Examples of applications in manufacturing.

Nanotechnology is used in the manufacture of car parts like tires. Manufacturers of car tires use polymer nano-composites in quality tires to enhance wear resistance and durability. These manufacturers can also apply nanotechnology in producing motor oil. Additionally, nanotechnology aids in the manufacture of nano-transistors and other electric and electronic devices. These devices are made from carbon nanotubes. The highly small-scale allows for possible printing of thin and flexible objects such as gas sensors and plastic solar boards. There have been nano-manufacturing technologies incorporating 3D printing to create scalable and complex designs. As such, there has been a production of primitive molecular motors by scientists.

References

Anantrasirichai, N., & Bull, D. (2020). Artificial Intelligence in the Creative Industries: A Review. arXiv preprint arXiv:2007.12391.
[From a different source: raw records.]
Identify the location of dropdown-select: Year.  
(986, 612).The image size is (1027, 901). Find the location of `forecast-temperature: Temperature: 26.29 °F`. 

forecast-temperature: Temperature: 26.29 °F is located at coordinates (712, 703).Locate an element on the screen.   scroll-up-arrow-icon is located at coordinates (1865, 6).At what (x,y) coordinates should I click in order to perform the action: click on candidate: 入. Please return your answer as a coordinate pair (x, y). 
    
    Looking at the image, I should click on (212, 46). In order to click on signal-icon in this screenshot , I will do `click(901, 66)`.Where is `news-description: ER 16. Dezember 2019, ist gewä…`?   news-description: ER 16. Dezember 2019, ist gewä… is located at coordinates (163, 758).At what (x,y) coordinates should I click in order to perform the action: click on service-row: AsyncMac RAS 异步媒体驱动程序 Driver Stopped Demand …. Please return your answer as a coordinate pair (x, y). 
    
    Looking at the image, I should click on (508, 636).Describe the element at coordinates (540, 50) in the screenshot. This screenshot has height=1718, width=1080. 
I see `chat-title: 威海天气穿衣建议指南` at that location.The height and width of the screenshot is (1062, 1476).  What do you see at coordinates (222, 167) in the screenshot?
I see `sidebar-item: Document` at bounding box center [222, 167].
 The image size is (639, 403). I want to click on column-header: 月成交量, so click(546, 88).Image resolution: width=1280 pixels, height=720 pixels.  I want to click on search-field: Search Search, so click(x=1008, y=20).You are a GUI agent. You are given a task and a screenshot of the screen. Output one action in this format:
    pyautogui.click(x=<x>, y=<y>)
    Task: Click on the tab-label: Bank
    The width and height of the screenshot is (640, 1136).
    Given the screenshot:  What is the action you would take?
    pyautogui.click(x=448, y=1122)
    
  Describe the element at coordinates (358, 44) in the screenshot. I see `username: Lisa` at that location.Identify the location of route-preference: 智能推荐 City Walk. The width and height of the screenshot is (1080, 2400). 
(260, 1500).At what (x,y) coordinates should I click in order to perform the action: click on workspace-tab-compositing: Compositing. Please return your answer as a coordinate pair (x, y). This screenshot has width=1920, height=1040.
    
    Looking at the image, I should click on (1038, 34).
Ayamga, M., Akaba, S., & Nyaaba, A. A. (2021). Multifaceted applicability of drones: A review. Technological Forecasting and Social Change, 167, 120677.

Chhokar, V., Singh, N., Kumar, A., Kumar, S., Kumari, S., Thakur, R., … & Chaudhury, A. (2018). Proceedings of the international conference on bio and nano-technologies for sustainable agriculture, food, health, energy and industry. Research Reports, 2.

Lund, J. T. (2020). Coalesce: Leveraging Generative Tools in Industrial Design Practice (Doctoral dissertation).

Quanjin, M., Rejab, M. R. M., Idris, M. S., Kumar, N. M., Abdullah, M. H., & Reddy, G. R. (2020). Recent 3D and 4D intelligent printing technologies: A comparative review and future perspective. Procedia Computer Science, 167, 1210-1219.

Romero-Torres, Alejandro & Vieira, Darli. (2016). IS 3D printing transforming the project management function in the aerospace industry?. Journal of Modern Project Management. 4. 113-119.

Woo, Wai Lok. (2020). Human-Machine Co-Creation in the Rise of AI. IEEE Instrumentation and Measurement Magazine. 23. 71-73. 10.1109/MIM.2020.9062691.